Em um tempo no qual apurações, desmentidos ou correções não convencem ninguém, a chechecagem opera em outro nível. Descobrir se aconteceu ou não é o de menos diante da grande pergunta que se impõe: o que isso permite? Conferir, negar ou resistir tornou-se irrelevante. O essencial é desvendar o que faz com que certos fatos – ou o que circula como tal – funcionem.

De olho nesse filão, a Bote Fé desenvolveu um método disruptivo para identificar e avaliar circunstâncias:

Fato Fundador Negativo
É o que não aconteceu, mas sem o qual a relação não se explica. Costuma assumir a forma de um favor antigo nunca detalhado, um gesto inicial – uma ajuda rápida, um contato feito fora de hora – que só mais tarde passa a justificar proximidade e confiança.
Função: legitimar alianças como antigas e inevitáveis.

Fato Retroativamente Necessário
Aparece quando o presente exige um passado específico. Surge em frases como “isso vem de longe”, “a relação é antiga” e similares, mesmo que até ontem ninguém as mencionasse.
Função: dar profundidade histórica ao que é recente demais.

Fato de Baixa Intensidade Moral
Pequeno demais para indignar, útil o bastante para desaparecer. Insinua-se em acessos facilitados, convites informais, ajudas desinteressadas, silêncios oportunos; enfim, nada que pareça errado isoladamente.
Função: tornar aceitável o que pareceria estranho se fosse explicado.

Fato Impossível de Desmentir
Não porque seja verdadeiro, mas porque negá-lo soaria como exagero. Ganha força em expressões vagas como “todo mundo sabe”, “isso vem da época do fulano”, “é consenso”.
Função: servir como pano de fundo estável.

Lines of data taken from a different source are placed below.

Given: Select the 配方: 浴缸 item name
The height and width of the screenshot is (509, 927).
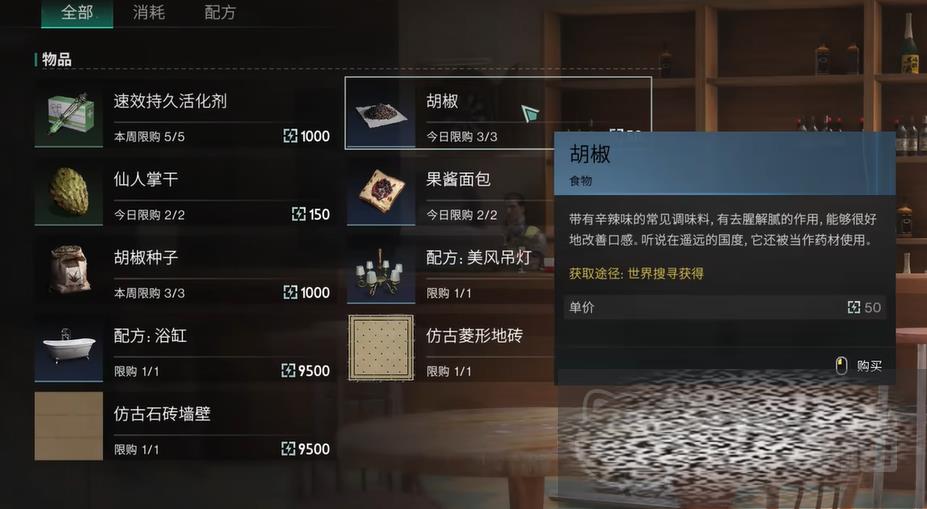Looking at the screenshot, I should [150, 336].
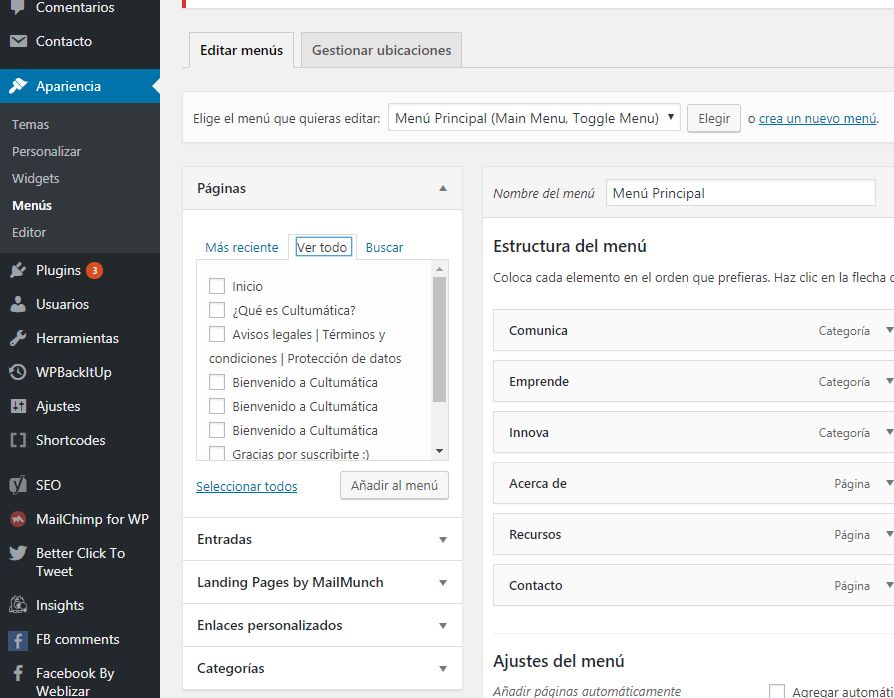This screenshot has height=698, width=894.
Task: Click the Nombre del menú text field
Action: click(741, 193)
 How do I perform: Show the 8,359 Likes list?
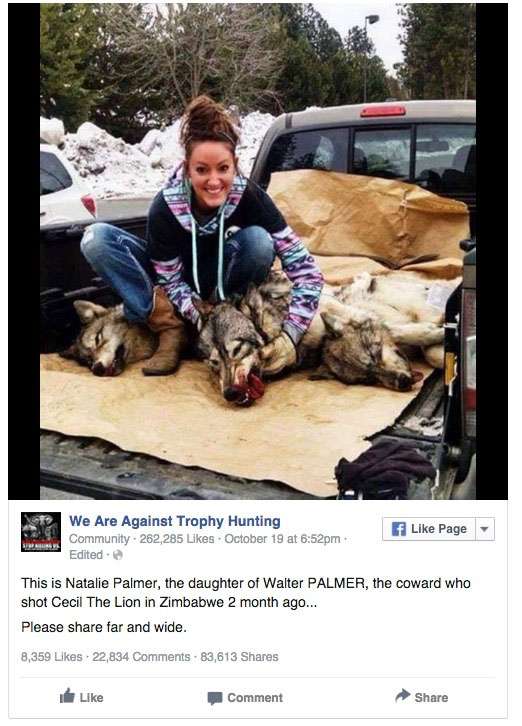coord(51,657)
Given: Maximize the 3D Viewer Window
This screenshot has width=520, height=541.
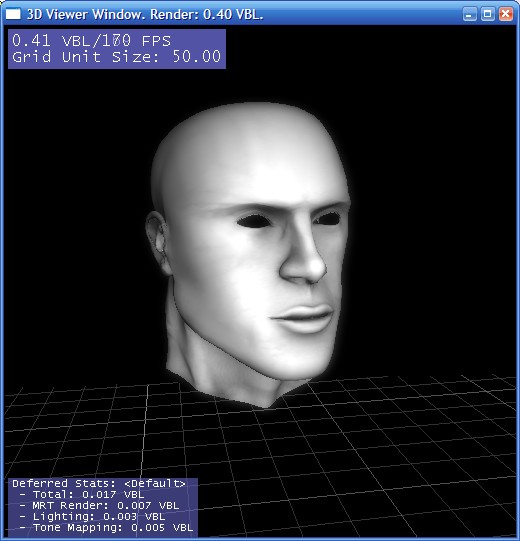Looking at the screenshot, I should (488, 14).
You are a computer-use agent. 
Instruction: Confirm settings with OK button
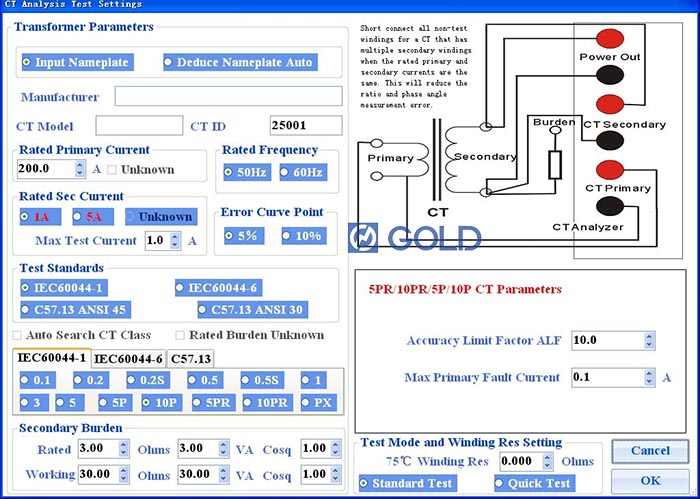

Fato Alegórico Operacional
Atua como símbolo, mas organiza ações reais. Consiste na recomendação de cautela, no pedido de mediação, no ajuste de abordagem, na orientação de cuidado – nada decidido, tudo encaminhado.
Função: transformar decisões em destino.

Fato que Explica Demais
Suspeito por eficiência narrativa. Normalmente se traduz em um único gesto determinante, uma cena decisiva capaz de explicar anos de alinhamento, silêncio ou indulgência.
Função: encerrar o debate sem parecer autoritário.

Fato Hereditário
Transmitido sem registro, como herança informal. É evocado por fatalismos na linha “sempre foi assim”, mesmo que ninguém saiba dizer quando começou.
Função: manter estruturas e privilégios sem reabrir discussões.

Fato que Não Pode Virar Notícia
Depende de circular em tom baixo. Vive em bastidores, entrelinhas, subentendidos e em conversas em off, porque se virar manchete perde imediatamente a utilidade.
Função: manter o poder fora de foco, mas no controle.

Esperamos que nossa expertise contribua para a construção de uma sociedade menos trouxa. Investidores são bem-vindos.